When I attempted to write a script to perform this type of optimization using python, I found some excellent background reading but very little information on how to implement such a calculation. Being someone who learns by example, I thought it would be useful to share how I setup a simple binary integer programming calculation using two different python libraries² that interact with open source solvers written in ANSI C.¹

This notebook demonstrates how to use python to interface with two open source packages for binary integer programming, GLPK and lp_solve. These packages are demonstrated using two python libraries, CVXOPT, which interacts with GLPK, and lp_solve's own python interface. An example for matching five x,y-coordinate pairs from two different data sets is shown for each library.

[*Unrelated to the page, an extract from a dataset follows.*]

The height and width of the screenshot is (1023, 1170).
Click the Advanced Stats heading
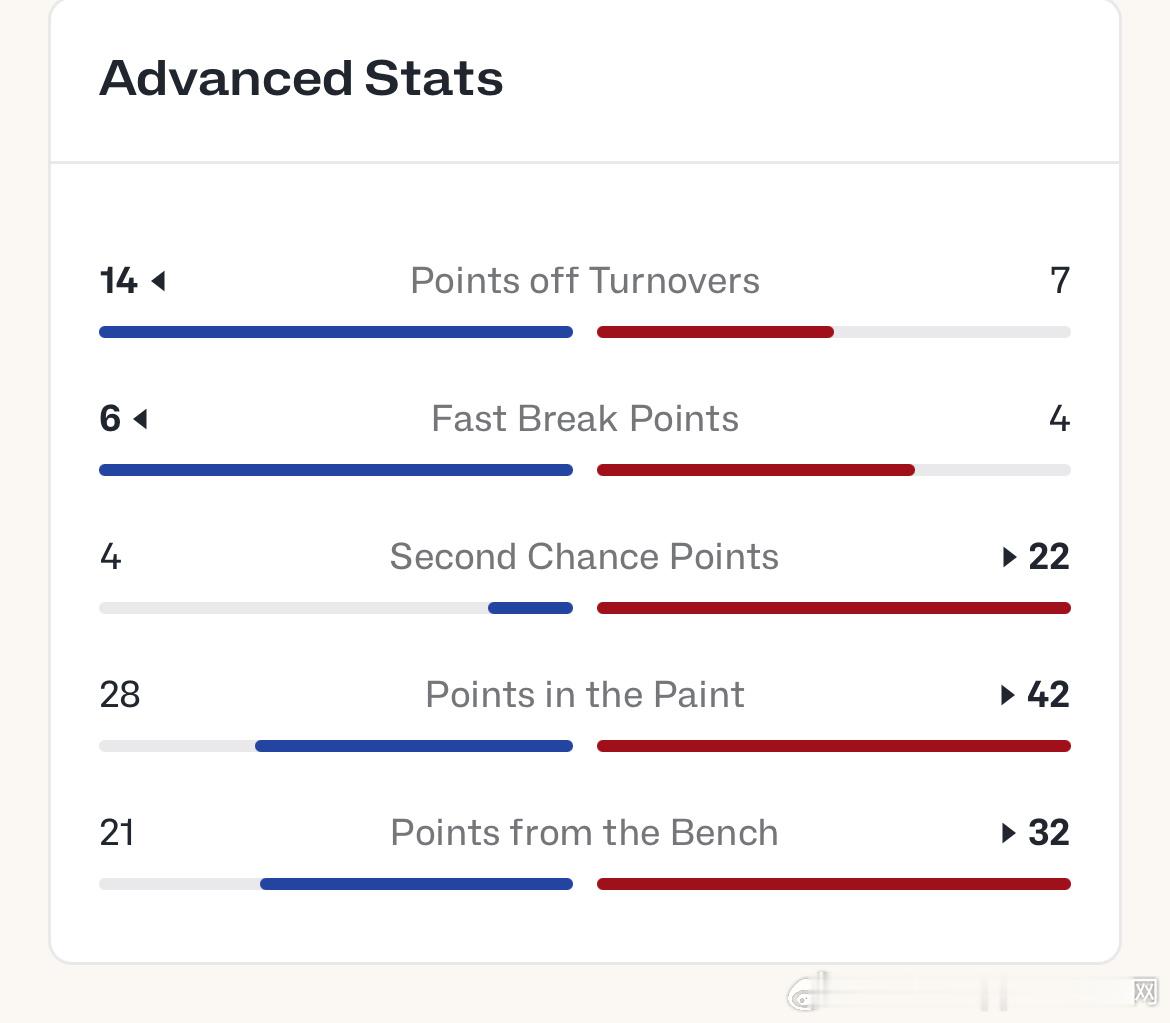301,78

Setup notes and module import¶

CVXOPT must be installed with GLPK support and lp_solve with python bindings must be installed. GLPK, lp_solve (without python interface), and CVXOPT are available via MacPorts. I have created a GitHub repository with the MacPorts configuration files necessary to install lp_solve with its python bindings. Alternatively, the python functionality for lp_solve could be installed in a separate repository with virtualenv. The import statements below assume that GLPK and CVXOPT have been installed as provided by MacPorts and the modified lp_solve from GitHub has been installed within MacPorts as well. Finally, numpy is required for working with arrays. Matplotlib is required only if plotting the results of the optimization is desired.

In [3]:

import numpy as np
import matplotlib.pyplot as plt
from matplotlib.patches import ConnectionPatch
from cvxopt import matrix
from cvxopt.glpk import ilp
from lp_solve.lp_solve import lp_solve
%matplotlib inline

Create two data sets¶

The first data set contains five x,y-coordinate pairs where the first column is x- and the second column is y-data.

In [4]:

data1 = np.array([[1.5, 7.2], [2.1, 7.1], [4.9, 8.1], [3.5, 8.2], [1.6, 6.4]])
print(data1)

[[ 1.5  7.2]
 [ 2.1  7.1]
 [ 4.9  8.1]
 [ 3.5  8.2]
 [ 1.6  6.4]]

The second data set is similar to the first but has random noise added to it. The order of the points is also shuffled so the optimization solution isn't trivial.

In [5]:

np.random.seed(42)
noise = (np.random.random(data1.shape)-0.5)/5.
peakReorder = np.arange(data1.shape[0])
np.random.shuffle(peakReorder)
data2 = data1[peakReorder] + noise

Add some names for the data points and shuffle them in the same way for the second data set. This will be useful later when determining if the peaks were correctly matched.

In [6]:

data1names = np.array(['peak1', 'peak2', 'peak3', 'peak4', 'peak5'])
data2names = data1names[peakReorder]

Calculate the distance between each pair of data points¶

The goal of the optimization is to minimize the sum of the distance between each set of matched points. Thus, the cartesian distance must be calculated for each point in data1 and the set of points in data2. The simplest way to do this is with a distance matrix containing all peaks from data1 along one axis and those from data2 along the second axis.

In [7]:

xdist = data1[:, 0][:, np.newaxis] - data2[:,0]
ydist = data1[:, 1][:, np.newaxis] - data2[:,1]
dist = (xdist**2 + ydist**2)**0.5
n_data1, n_data2 = dist.shape

In the above line, n_data1 and n_data2 are the number of points in data1 and data2, respectively.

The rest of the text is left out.